É ali, nos paredões acima da famosa Pedra do Sal, importante símbolo histórico e cultural carioca, que o concreto ganhou novos tons. Representando a luta e a resistência cultural do lugar, figuras como Tia Ciata, Pixinguinha, Heitor dos Prazeres e João da Baiana foram homenageadas. Por meio de um mural com cinco pinturas, os artistas destacam a importância desses rostos para a cultura brasileira.
A ideia nasceu como a letra de um samba: resistência popular. A iniciativa ganhou vida por meio de Wagner Trancoso, professor de educação artística, que recebeu a sugestão de um morador daquela área, mais conhecida como “Pequena África”. Entusiasmado, o artista chamou outros quatro amigos para se juntarem a ele.
“Eu tenho um projeto que trabalha a reconstrução da pichação para arte. Um desses rapazes que trabalharam com ele é morador ali da Pedra do Sal. Ele perguntou se eu não queria fazer uma pintura lá. Aceitei. Eu precisava produzir alguma coisa e levar pra escola onde eu dou aula. Vai ajudar muito na formação dos meus alunos. É um lugar histórico, muita coisa aconteceu”, conta Trancoso.
Naquele local, rodeado por edifícios e antigos casarões, ecoam grandes capítulos da história da cultura carioca e do Brasil: há centenas de anos, este mesmo local servia como ponto de embarque e desembarque de sal e também era um mercado de escravos. Assim, a Pedra do Sal passou a ser o refúgio histórico dessa grande comunidade, se tornando o lugar onde escreviam seus versos e celebravam sua cultura.
O grupo de artistas repetiu uma velha tradição: ali, o compositor João da Baiana se reunia com famosos amigos: Donga, Heitor dos Prazeres e Pixinguinha. Tudo isso dentro das casas das tias baianas, mulheres negras que eram famosas pela culinária.
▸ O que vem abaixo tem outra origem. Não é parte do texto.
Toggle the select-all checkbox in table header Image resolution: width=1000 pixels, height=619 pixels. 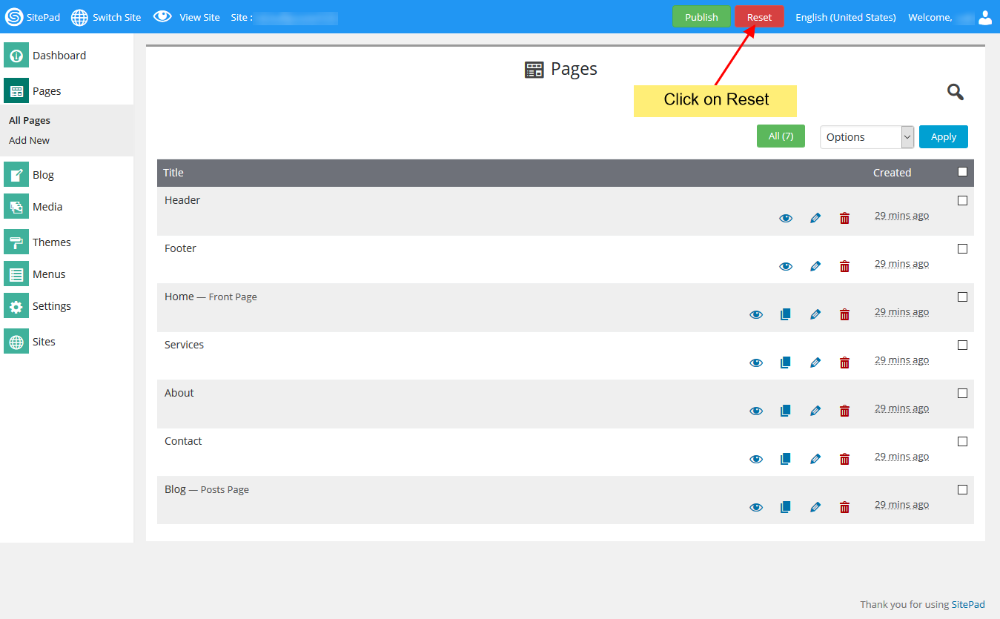coord(962,172)
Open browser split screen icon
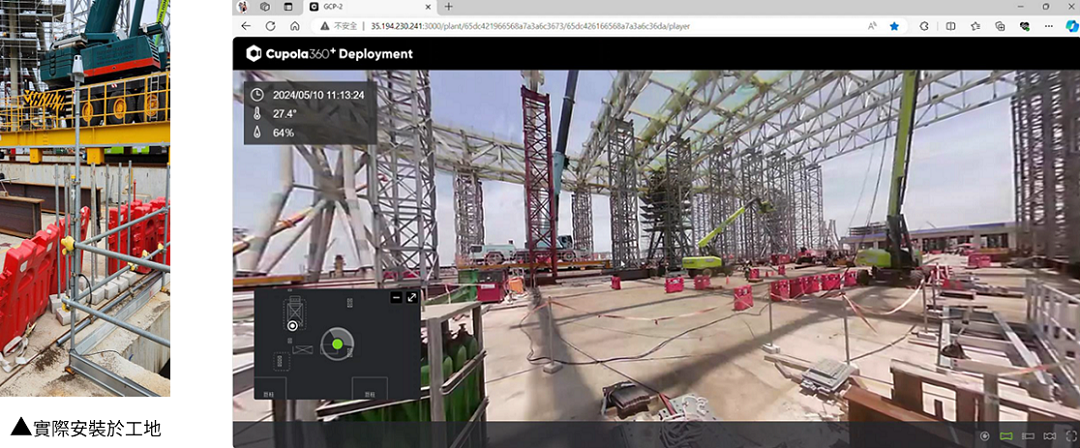Screen dimensions: 1080x448 point(950,26)
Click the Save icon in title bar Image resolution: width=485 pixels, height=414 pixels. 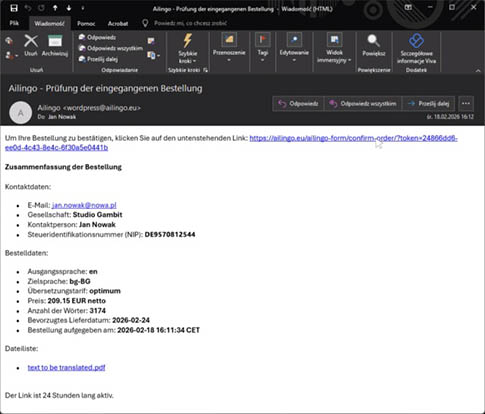(14, 8)
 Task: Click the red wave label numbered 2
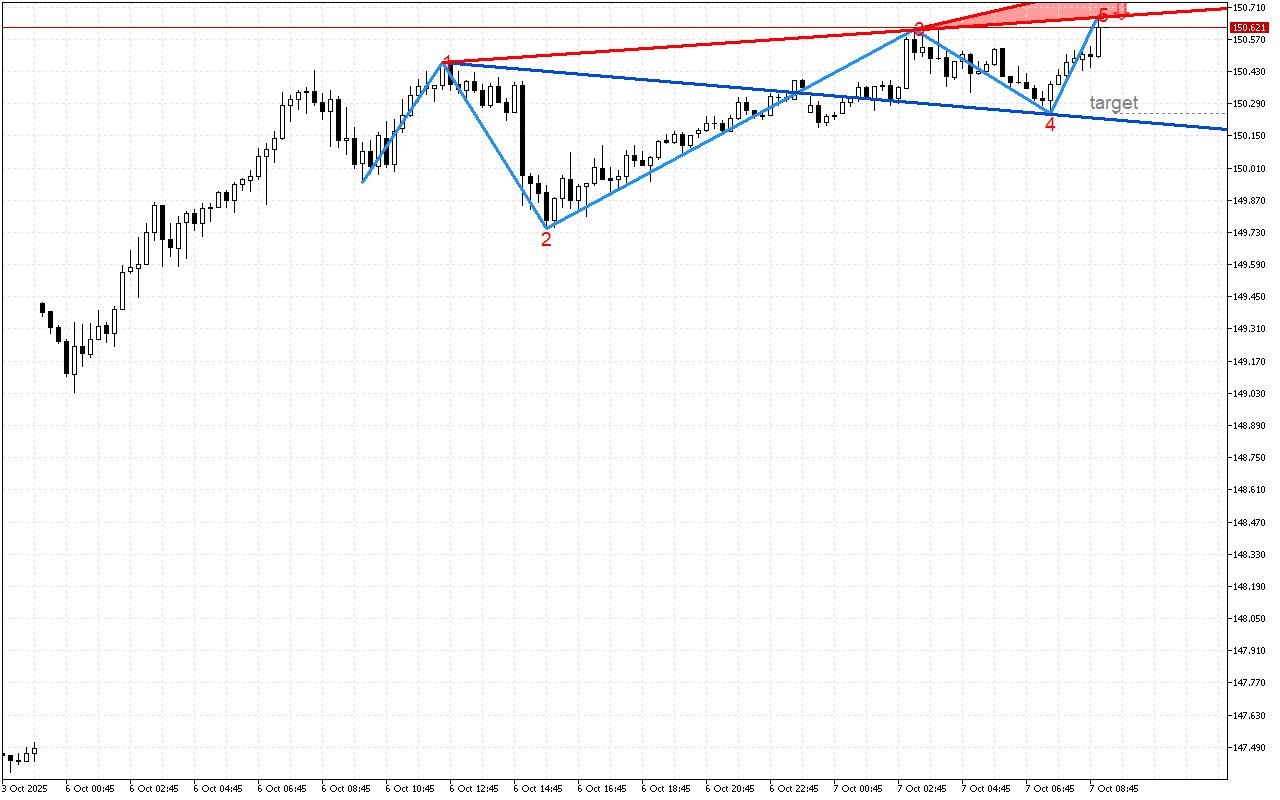(x=546, y=238)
A mais conhecida e importante delas, Tia Ciata, ganhou um mural do tamanho de sua importância.
“Nós queríamos resgatar a cultura do local, retratar o legado que ele tem pro Rio e pro Brasil. O grupo se reuniu e conversou. Quantas pessoas importantes passaram por esse lugar, quanta história esse espaço produziu e ainda vai produzir. Eu escolhi a Tia Ciata por ela ser uma pessoa ímpar. Aquele lugar sem a Tia Ciata não seria o mesmo. Ela precisa de destaque por toda luta, por tudo que ela fez, ela é uma rainha, é a matriarca do samba”, destaca Ipojucã de Jesus, um dos artistas.
A proposta era trazer as identidades visuais de cada um dos pintores. Elementos como as ‘casinhas coloridas’, de Trancoso, e a técnica do estêncil, de Ipojucã, são algumas das características impressas no projeto.
Além dos famosos rostos que foram retratados, um dos painéis traz uma mistura cultural. Em um deles, o artista Jaime Arteiro pintou componentes de ascendência africana, como o atabaque, os búzios e a capoeira.
Aquela escadaria, uma vez cercada por pessoas, hoje nos leva a uma viagem no tempo por meio de pinturas que revivem a história do local. Se aquelas paredes, e, principalmente as pedras falassem, imagine quanta história elas poderiam nos contar.